The authors looked at hospital emergency admissions in MSers before and after a cash injection which boosted Nurse Specialists hours. The authors claim that there was a reduction in hospital bed usage from 2700 bed days per year (2002-2006) to 33 bed days per year (2007-2012). This is a decrease of 99%!!

This finding demonstrates the importance of the MS Nurse Specialist in providing a holistic service for MSers and caring for everyday problems that may arise. In this case, it meant avoiding hospital admissions which can be stressful, risky and often avoidable.

In our recent away day, it was interesting to hear our own MS Nurse Specialists discussing the challenges they face with increasing workloads and funding instability. The job they do is clearly essential and valuable and they often know the answers to questions which doctors cannot answer.

Do you have easy access to a MS Nurse Specialist?

Have you avoided unnecessary admissions to hospital by contacting a Nurse Specialist as the first point of call?

How could access to MS Nurse Specialists be improved, if at all?

Mult Scler. 2014 Mar 19. [Epub ahead of print]
The value of the multiple sclerosis specialist nurse with respect to prevention of unnecessary emergency admission.


  1. Interesting. I don't have access to a nurse specialist, so I generally call my neurologist to get answers to questions. I have found the response time and answers to be... less than stellar, so I honestly mostly just search the internet and hope I don't lead myself astray.
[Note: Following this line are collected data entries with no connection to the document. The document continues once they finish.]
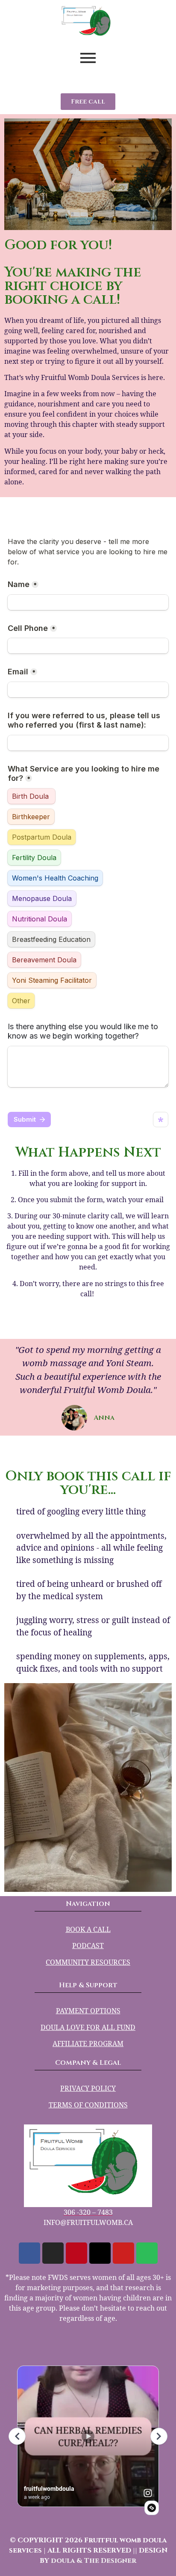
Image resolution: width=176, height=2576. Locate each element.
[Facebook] (29, 2253)
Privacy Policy (88, 2088)
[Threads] (100, 2253)
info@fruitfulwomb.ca (88, 2222)
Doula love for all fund (88, 2027)
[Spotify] (147, 2253)
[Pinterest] (76, 2253)
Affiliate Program (88, 2043)
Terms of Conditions (88, 2105)
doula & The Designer (93, 2560)
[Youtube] (123, 2253)
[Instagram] (53, 2253)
  2. I have an MS nurse. She is wonderful. I can contact with questions about anything. She has recommended pain relief which my GP was not sure on. She has helped with my fatigue and exercise just to name a few things. She told me about a telephone counselling system we have in our area when I was suffering from anxiety and depression. I can not imagine what the last 2 1/2 yrs would have been like without her. She has saved me loads of trips to the GP and many phone calls to my neurologist (who I have to travel 65 miles to see).

  3. I am mid relapse and have emailed my MS nurse twice (over a week ago) and also phoned her landline. No reply/ respone. She is very busy all the time. I need a virtual MS specialist nurse.

  4. I must admit I was amazed to read MS nurses can have 100's on their caseloads. How they can be expected to perform their role is beyond me.

    I tend to skip mine as I'm yet to discover what tangible purpose they have. Any questions I have are generally answered with "you need to speak to the neurologist about that."

    Get your GP to put some pressure on Anon 8:11.

  5. What could be useful is an online MS symptom checker. This blog does that in a way.